* _Work to do_: Reproduce the material below, replacing "Spectrogram panel" with "Waveform panel" and leaving everything else unchanged.

* _Entries shown_:
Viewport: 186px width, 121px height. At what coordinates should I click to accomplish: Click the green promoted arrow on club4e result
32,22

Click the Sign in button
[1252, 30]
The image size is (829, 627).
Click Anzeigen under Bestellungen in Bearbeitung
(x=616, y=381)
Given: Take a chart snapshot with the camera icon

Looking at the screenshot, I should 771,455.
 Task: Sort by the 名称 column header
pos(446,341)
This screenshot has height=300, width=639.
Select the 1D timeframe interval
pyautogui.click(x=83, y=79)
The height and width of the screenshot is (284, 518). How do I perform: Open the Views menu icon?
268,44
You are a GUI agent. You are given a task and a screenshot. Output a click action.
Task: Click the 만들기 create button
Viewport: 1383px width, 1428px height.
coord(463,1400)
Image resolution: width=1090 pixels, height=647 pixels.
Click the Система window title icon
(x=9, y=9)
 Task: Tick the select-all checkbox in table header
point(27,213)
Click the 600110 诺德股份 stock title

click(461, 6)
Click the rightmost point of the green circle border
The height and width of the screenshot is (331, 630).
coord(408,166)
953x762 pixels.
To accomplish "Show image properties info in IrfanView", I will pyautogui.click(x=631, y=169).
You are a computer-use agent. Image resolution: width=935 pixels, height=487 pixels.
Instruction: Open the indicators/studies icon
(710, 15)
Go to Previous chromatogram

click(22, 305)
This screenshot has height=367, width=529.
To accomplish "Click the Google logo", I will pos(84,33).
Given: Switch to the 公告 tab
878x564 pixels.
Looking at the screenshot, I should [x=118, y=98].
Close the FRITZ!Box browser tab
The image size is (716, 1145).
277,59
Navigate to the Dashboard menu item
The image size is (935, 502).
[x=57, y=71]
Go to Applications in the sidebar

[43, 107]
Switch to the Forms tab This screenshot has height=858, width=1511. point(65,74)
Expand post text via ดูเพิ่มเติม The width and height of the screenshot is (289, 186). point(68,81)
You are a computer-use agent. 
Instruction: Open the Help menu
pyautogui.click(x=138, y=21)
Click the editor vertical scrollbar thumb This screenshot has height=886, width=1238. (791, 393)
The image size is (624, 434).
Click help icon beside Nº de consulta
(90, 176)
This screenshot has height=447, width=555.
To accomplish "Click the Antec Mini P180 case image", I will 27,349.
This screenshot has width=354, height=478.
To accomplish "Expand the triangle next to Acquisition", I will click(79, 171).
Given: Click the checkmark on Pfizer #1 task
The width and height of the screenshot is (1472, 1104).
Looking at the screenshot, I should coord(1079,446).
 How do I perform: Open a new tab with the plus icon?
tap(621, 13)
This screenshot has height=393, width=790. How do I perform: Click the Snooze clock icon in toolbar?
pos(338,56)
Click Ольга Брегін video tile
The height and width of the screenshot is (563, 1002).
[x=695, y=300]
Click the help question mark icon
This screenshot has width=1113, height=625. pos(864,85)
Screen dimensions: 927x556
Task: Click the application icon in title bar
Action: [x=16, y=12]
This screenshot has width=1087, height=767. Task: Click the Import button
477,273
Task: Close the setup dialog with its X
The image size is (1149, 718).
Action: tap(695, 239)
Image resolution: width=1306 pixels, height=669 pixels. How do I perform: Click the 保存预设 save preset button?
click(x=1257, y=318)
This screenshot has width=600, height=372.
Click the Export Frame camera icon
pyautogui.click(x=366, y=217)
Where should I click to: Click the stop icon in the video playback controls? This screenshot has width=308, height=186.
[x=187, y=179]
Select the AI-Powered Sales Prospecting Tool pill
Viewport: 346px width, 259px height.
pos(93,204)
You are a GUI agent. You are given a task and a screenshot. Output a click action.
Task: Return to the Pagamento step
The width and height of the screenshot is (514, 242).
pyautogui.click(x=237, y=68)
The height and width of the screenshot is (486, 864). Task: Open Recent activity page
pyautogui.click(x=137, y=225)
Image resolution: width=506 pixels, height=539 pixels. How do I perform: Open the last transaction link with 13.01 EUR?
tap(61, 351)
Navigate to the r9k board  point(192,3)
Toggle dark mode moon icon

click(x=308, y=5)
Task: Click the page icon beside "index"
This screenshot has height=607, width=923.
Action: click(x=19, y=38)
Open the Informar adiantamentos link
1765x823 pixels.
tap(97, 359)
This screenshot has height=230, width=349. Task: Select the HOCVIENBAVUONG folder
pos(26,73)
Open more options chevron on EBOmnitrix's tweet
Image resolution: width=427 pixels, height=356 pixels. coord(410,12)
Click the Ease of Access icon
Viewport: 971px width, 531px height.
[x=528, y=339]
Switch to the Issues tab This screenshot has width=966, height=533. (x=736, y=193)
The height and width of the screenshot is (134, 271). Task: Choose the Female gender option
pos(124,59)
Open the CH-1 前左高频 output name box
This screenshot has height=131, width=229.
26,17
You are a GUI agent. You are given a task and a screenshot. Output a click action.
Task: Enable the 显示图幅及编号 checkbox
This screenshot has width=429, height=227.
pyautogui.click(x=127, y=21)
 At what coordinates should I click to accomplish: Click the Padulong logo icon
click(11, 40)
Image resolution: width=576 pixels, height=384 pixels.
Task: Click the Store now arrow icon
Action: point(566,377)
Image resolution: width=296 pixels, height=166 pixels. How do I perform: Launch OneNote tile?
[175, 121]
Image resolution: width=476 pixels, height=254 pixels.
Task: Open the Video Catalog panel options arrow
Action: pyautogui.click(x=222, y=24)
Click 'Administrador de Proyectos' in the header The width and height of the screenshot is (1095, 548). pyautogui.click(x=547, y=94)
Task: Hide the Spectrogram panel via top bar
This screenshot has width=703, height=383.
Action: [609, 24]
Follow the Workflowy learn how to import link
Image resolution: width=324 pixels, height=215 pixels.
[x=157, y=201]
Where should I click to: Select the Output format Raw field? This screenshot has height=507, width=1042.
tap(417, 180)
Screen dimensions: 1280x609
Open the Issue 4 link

* _Output for this exercise_:
Viewport: 186px width, 121px height. At what coordinates should I click to accomplish: Click the green promoted arrow on club4e result
32,22

Click the Sign in button
[1252, 30]
The image size is (829, 627).
Click Anzeigen under Bestellungen in Bearbeitung
(x=616, y=381)
Given: Take a chart snapshot with the camera icon

Looking at the screenshot, I should 771,455.
 Task: Sort by the 名称 column header
pos(446,341)
This screenshot has height=300, width=639.
Select the 1D timeframe interval
pyautogui.click(x=83, y=79)
The height and width of the screenshot is (284, 518). How do I perform: Open the Views menu icon?
268,44
You are a GUI agent. You are given a task and a screenshot. Output a click action.
Task: Click the 만들기 create button
Viewport: 1383px width, 1428px height.
coord(463,1400)
Image resolution: width=1090 pixels, height=647 pixels.
Click the Система window title icon
(x=9, y=9)
 Task: Tick the select-all checkbox in table header
point(27,213)
Click the 600110 诺德股份 stock title

click(461, 6)
Click the rightmost point of the green circle border
The height and width of the screenshot is (331, 630).
coord(408,166)
953x762 pixels.
To accomplish "Show image properties info in IrfanView", I will pyautogui.click(x=631, y=169).
You are a computer-use agent. Image resolution: width=935 pixels, height=487 pixels.
Instruction: Open the indicators/studies icon
(710, 15)
Go to Previous chromatogram

click(22, 305)
This screenshot has height=367, width=529.
To accomplish "Click the Google logo", I will pos(84,33).
Given: Switch to the 公告 tab
878x564 pixels.
Looking at the screenshot, I should [x=118, y=98].
Close the FRITZ!Box browser tab
The image size is (716, 1145).
277,59
Navigate to the Dashboard menu item
The image size is (935, 502).
[x=57, y=71]
Go to Applications in the sidebar

[43, 107]
Switch to the Forms tab This screenshot has height=858, width=1511. point(65,74)
Expand post text via ดูเพิ่มเติม The width and height of the screenshot is (289, 186). point(68,81)
You are a computer-use agent. 
Instruction: Open the Help menu
pyautogui.click(x=138, y=21)
Click the editor vertical scrollbar thumb This screenshot has height=886, width=1238. (791, 393)
The image size is (624, 434).
Click help icon beside Nº de consulta
(90, 176)
This screenshot has height=447, width=555.
To accomplish "Click the Antec Mini P180 case image", I will 27,349.
This screenshot has width=354, height=478.
To accomplish "Expand the triangle next to Acquisition", I will click(79, 171).
Given: Click the checkmark on Pfizer #1 task
The width and height of the screenshot is (1472, 1104).
Looking at the screenshot, I should coord(1079,446).
 How do I perform: Open a new tab with the plus icon?
tap(621, 13)
This screenshot has height=393, width=790. How do I perform: Click the Snooze clock icon in toolbar?
pos(338,56)
Click Ольга Брегін video tile
The height and width of the screenshot is (563, 1002).
[x=695, y=300]
Click the help question mark icon
This screenshot has width=1113, height=625. pos(864,85)
Screen dimensions: 927x556
Task: Click the application icon in title bar
Action: [x=16, y=12]
This screenshot has width=1087, height=767. Task: Click the Import button
477,273
Task: Close the setup dialog with its X
The image size is (1149, 718).
Action: tap(695, 239)
Image resolution: width=1306 pixels, height=669 pixels. How do I perform: Click the 保存预设 save preset button?
click(x=1257, y=318)
This screenshot has width=600, height=372.
Click the Export Frame camera icon
pyautogui.click(x=366, y=217)
Where should I click to: Click the stop icon in the video playback controls? This screenshot has width=308, height=186.
[x=187, y=179]
Select the AI-Powered Sales Prospecting Tool pill
Viewport: 346px width, 259px height.
pos(93,204)
You are a GUI agent. You are given a task and a screenshot. Output a click action.
Task: Return to the Pagamento step
The width and height of the screenshot is (514, 242).
pyautogui.click(x=237, y=68)
The height and width of the screenshot is (486, 864). Task: Open Recent activity page
pyautogui.click(x=137, y=225)
Image resolution: width=506 pixels, height=539 pixels. How do I perform: Open the last transaction link with 13.01 EUR?
tap(61, 351)
Navigate to the r9k board  point(192,3)
Toggle dark mode moon icon

click(x=308, y=5)
Task: Click the page icon beside "index"
This screenshot has height=607, width=923.
Action: click(x=19, y=38)
Open the Informar adiantamentos link
1765x823 pixels.
tap(97, 359)
This screenshot has height=230, width=349. Task: Select the HOCVIENBAVUONG folder
pos(26,73)
Open more options chevron on EBOmnitrix's tweet
Image resolution: width=427 pixels, height=356 pixels. coord(410,12)
Click the Ease of Access icon
Viewport: 971px width, 531px height.
[x=528, y=339]
Switch to the Issues tab This screenshot has width=966, height=533. (x=736, y=193)
The height and width of the screenshot is (134, 271). Task: Choose the Female gender option
pos(124,59)
Open the CH-1 前左高频 output name box
This screenshot has height=131, width=229.
26,17
You are a GUI agent. You are given a task and a screenshot. Output a click action.
Task: Enable the 显示图幅及编号 checkbox
This screenshot has width=429, height=227.
pyautogui.click(x=127, y=21)
 At what coordinates should I click to accomplish: Click the Padulong logo icon
click(11, 40)
Image resolution: width=576 pixels, height=384 pixels.
Task: Click the Store now arrow icon
Action: point(566,377)
Image resolution: width=296 pixels, height=166 pixels. How do I perform: Launch OneNote tile?
[175, 121]
Image resolution: width=476 pixels, height=254 pixels.
Task: Open the Video Catalog panel options arrow
Action: pyautogui.click(x=222, y=24)
Click 'Administrador de Proyectos' in the header The width and height of the screenshot is (1095, 548). pyautogui.click(x=547, y=94)
Task: Hide the Waveform panel via top bar
This screenshot has width=703, height=383.
Action: [609, 24]
Follow the Workflowy learn how to import link
Image resolution: width=324 pixels, height=215 pixels.
[x=157, y=201]
Where should I click to: Select the Output format Raw field? This screenshot has height=507, width=1042.
tap(417, 180)
Screen dimensions: 1280x609
Open the Issue 4 link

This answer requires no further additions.